By Dan Eggen and Paul Kane
Washington Post Staff Writers
Tuesday, April 17, 2007
The Senate Judiciary Committee canceled testimony scheduled for today from Attorney General Alberto R. Gonzales after concluding that the hearing would be inappropriate in the wake of yesterday's mass slayings at Virginia Tech.
Committee Chairman Patrick J. Leahy (D-Vt.) said he postponed the hearing, which will focus on the dismissal of eight U.S. attorneys, until Thursday after conferring with Gonzales and the committee's ranking Republican, Sen. Arlen Specter (Pa.).
"I'm sure that he will want to be dealing with the matters of the shooting," Leahy said of Gonzales.
Justice Department spokeswoman Tasia Scolinos said: "The attorney general would like to testify as soon as possible. But out of respect for the family members impacted by this horrific tragedy he will defer to the chairman's judgment on when to hold the hearing."
Gonzales has been preparing intensively for his committee appearance, which is viewed by Democrats and Republicans alike as a make-or-break performance for the embattled attorney general. A half-dozen Republicans have joined numerous Democrats in calling for Gonzales to resign over how the firing of the federal prosecutors was handled.
Gonzales plans to concede that the dismissals were mishandled but will continue to argue that he did not have substantial involvement in carrying them out, according to his prepared testimony.
A Washington Post-ABC News poll released yesterday showed that two-thirds of Americans, including a narrow majority of Republicans, see political motivations behind the prosecutor firings. Nearly six in 10 disapproved of the way Gonzales has handled the issue, including nearly half of Republicans.
But the poll suggests that the nation is divided along partisan lines about whether Gonzales should step down. Forty-five percent of Americans said Gonzales should lose his job, 39 percent said he should remain in his post, and 16 percent expressed no opinion.

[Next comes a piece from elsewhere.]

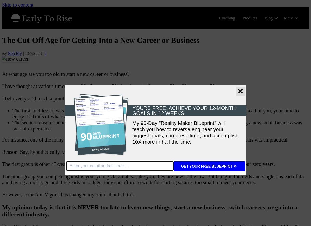  What do you see at coordinates (5, 53) in the screenshot?
I see `'By'` at bounding box center [5, 53].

Eight U.S. attorneys were fired last year as part of a plan that originated in the White House to replace some prosecutors based in part on their perceived disloyalty to President Bush and his policies. The uproar over the matter has grown in part because of statements by Gonzales that conflict with information in e-mails and other internal Justice Department documents.
Former top aides to Gonzales have told congressional investigators in recent days of additional instances in which the attorney general's public comments do not appear to jibe with the recollections of his inner circle.
D. Kyle Sampson, his former chief of staff, testified in a private interview Sunday that Gonzales's assertions that he was not involved in decisions about specific prosecutors "seemed inaccurate" or were "at least not complete," Sen. Charles E. Schumer (D-N.Y.) said yesterday.
Sampson said Gonzales probably participated in a meeting last summer about Carol Lam's performance as U.S. attorney in San Diego, Schumer said. Another Justice official also recalls Gonzales's attendance at the meeting, Schumer and Senate aides said yesterday.
According to Schumer, Sampson also said Gonzales told him early last month that Bush had complained in October about prosecutor David C. Iglesias of New Mexico. Gonzales later told NBC News he did not recall the conversation with Bush.
Also yesterday, the chairman of the House Judiciary Committee, John Conyers Jr. (D-Mich.), said the Justice Department had not complied with a subpoena issued last week that required the production of documents related to the firings by yesterday.